Segment Start: Data supplied
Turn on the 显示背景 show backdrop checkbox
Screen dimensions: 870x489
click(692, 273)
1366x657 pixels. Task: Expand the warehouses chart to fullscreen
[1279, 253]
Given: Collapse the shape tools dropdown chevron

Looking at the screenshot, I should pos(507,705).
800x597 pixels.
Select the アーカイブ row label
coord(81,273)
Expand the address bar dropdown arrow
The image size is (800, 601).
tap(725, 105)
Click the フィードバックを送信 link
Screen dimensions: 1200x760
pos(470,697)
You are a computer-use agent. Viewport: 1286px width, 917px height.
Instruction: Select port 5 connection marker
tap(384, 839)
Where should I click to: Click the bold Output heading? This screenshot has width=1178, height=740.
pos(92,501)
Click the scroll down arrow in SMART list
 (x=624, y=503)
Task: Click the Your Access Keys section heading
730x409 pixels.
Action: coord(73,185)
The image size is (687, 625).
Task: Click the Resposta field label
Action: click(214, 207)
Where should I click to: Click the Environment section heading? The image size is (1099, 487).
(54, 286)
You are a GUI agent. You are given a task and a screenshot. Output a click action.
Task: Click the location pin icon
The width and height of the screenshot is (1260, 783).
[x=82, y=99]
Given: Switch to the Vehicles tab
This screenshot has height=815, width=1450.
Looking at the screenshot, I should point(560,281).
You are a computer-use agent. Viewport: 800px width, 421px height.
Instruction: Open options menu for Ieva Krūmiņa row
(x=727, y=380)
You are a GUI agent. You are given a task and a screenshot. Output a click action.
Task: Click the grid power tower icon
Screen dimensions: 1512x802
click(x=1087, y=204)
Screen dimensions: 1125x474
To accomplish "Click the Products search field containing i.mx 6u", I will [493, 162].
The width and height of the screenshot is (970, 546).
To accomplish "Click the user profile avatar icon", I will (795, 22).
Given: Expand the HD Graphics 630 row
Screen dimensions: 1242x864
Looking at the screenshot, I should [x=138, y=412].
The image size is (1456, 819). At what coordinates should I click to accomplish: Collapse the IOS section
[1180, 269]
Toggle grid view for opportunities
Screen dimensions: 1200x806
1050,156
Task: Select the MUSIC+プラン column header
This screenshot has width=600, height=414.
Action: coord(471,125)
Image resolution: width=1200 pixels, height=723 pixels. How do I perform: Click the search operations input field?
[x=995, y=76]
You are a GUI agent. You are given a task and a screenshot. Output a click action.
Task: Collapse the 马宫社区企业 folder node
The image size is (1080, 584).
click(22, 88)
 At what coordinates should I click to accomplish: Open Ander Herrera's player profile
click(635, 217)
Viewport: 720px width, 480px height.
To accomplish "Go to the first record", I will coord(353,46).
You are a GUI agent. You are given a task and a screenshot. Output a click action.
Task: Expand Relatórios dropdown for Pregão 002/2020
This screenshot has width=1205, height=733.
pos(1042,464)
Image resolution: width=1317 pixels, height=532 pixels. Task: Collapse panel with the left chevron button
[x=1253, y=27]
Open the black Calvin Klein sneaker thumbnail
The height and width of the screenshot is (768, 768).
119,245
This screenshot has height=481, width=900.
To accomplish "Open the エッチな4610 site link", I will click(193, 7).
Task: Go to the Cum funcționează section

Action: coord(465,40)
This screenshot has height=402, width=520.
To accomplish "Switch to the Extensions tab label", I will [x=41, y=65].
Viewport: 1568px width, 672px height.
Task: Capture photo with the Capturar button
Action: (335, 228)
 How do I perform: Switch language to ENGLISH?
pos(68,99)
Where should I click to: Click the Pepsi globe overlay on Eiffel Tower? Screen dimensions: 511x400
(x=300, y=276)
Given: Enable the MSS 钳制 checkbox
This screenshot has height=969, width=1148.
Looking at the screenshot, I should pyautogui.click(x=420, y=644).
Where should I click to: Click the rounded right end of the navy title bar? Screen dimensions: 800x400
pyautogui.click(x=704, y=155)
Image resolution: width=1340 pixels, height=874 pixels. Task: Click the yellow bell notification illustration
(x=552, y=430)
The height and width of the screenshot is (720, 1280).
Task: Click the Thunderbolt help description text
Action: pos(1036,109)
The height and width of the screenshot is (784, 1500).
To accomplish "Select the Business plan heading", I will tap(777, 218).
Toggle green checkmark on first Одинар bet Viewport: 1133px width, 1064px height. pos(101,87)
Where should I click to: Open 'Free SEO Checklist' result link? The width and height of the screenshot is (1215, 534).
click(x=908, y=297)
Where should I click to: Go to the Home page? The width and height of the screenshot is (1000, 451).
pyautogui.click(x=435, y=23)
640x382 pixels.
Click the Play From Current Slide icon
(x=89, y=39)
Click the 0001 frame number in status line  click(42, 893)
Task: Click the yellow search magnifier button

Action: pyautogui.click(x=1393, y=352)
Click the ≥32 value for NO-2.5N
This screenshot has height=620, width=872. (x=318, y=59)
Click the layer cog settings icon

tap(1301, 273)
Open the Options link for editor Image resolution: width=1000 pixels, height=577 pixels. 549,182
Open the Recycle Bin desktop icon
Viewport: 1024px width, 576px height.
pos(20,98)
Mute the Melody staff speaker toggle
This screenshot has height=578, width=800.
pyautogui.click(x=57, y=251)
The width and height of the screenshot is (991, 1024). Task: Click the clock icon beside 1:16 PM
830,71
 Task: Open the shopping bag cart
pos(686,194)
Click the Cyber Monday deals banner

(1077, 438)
Segment End: Data supplied
■ Work order
What lines in the data above contain the word "computer"? Copy them all.

■ Response to this exercise
You are a computer-use agent. Viewport: 1286px width, 917px height.
You are a computer-use agent. Viewport: 800px width, 421px height.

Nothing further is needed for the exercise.